Collected data:
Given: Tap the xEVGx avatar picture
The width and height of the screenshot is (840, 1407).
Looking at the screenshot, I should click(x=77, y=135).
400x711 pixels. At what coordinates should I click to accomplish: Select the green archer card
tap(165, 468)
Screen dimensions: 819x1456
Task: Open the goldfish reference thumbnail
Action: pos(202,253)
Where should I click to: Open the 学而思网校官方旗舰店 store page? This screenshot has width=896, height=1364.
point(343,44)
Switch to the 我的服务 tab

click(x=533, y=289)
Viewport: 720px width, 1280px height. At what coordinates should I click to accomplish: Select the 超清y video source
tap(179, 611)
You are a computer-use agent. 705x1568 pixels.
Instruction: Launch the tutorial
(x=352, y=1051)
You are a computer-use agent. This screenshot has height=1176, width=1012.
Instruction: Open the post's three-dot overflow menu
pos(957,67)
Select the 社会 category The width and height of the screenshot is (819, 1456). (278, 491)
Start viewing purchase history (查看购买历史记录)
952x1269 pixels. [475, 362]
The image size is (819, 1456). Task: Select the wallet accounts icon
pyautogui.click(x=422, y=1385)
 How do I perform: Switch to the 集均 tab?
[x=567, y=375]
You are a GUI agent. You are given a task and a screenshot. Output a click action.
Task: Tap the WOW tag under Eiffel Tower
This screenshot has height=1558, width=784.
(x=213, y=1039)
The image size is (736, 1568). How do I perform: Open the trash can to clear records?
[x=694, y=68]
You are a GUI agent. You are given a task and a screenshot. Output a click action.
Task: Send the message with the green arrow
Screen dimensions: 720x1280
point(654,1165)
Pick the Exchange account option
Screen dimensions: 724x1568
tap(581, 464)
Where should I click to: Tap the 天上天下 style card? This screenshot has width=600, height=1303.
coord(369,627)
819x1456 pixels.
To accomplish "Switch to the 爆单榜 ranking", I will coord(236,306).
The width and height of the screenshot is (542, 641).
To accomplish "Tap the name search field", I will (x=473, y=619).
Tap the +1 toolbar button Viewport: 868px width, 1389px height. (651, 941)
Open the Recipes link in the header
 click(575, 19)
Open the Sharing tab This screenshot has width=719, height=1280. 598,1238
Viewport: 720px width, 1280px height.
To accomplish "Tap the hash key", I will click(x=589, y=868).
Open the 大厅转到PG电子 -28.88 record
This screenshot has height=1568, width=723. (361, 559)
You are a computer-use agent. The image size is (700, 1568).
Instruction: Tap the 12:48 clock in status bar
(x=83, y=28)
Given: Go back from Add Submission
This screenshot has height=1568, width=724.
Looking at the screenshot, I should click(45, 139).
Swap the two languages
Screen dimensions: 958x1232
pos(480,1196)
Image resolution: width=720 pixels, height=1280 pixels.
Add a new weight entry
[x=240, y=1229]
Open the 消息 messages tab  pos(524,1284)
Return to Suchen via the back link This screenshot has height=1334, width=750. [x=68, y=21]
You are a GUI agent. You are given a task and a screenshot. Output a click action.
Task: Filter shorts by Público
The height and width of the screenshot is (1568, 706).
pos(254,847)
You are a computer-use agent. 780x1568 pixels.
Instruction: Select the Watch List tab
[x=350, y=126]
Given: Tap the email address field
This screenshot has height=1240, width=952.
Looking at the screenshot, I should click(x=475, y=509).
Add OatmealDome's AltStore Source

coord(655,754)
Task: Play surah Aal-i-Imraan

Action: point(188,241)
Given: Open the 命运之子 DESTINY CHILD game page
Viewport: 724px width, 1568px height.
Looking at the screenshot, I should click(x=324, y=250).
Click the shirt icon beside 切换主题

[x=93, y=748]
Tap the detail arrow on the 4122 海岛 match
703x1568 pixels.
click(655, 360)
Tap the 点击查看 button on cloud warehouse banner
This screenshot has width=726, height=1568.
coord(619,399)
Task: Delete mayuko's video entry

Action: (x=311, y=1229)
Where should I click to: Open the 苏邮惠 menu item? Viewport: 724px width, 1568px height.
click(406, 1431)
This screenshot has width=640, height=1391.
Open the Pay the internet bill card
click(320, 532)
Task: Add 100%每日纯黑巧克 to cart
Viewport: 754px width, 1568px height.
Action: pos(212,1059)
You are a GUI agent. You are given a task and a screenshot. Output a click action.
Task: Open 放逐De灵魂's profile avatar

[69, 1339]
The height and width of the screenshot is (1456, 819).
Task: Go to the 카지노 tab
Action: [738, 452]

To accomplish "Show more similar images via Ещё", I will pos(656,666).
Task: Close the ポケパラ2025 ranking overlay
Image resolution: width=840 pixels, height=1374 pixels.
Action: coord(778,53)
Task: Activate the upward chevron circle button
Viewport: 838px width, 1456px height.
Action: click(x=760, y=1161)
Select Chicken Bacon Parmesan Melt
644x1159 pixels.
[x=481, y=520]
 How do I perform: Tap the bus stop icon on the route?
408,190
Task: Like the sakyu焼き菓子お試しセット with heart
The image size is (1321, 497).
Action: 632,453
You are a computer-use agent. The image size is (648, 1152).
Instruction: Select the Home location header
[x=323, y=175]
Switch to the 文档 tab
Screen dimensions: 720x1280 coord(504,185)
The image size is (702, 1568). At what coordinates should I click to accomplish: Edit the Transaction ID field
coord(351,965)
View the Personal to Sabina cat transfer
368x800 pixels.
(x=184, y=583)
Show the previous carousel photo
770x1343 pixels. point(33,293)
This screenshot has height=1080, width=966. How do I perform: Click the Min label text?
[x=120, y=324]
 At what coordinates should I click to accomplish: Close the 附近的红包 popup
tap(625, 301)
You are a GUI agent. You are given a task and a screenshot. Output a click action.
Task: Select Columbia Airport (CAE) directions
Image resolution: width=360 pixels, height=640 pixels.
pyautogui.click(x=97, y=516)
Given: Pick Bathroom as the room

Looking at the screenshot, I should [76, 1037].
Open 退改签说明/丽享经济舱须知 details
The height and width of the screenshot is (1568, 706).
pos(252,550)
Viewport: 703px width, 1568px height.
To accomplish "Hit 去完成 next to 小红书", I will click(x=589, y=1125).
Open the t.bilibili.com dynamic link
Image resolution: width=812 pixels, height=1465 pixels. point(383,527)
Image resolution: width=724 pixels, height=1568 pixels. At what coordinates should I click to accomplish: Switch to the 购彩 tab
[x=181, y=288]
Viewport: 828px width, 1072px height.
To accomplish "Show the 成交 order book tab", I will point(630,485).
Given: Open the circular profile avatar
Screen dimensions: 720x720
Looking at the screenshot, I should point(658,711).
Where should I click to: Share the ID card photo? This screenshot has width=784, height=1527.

PROBLEM TO SOLVE:
Pull out every line of the records above that contains the string "dimensions", matching case exactly.

WRITTEN SOLUTION:
Screen dimensions: 819x1456
Screen dimensions: 720x1280
Screen dimensions: 724x1568
Screen dimensions: 958x1232
Screen dimensions: 720x1280 coord(504,185)
Screen dimensions: 720x720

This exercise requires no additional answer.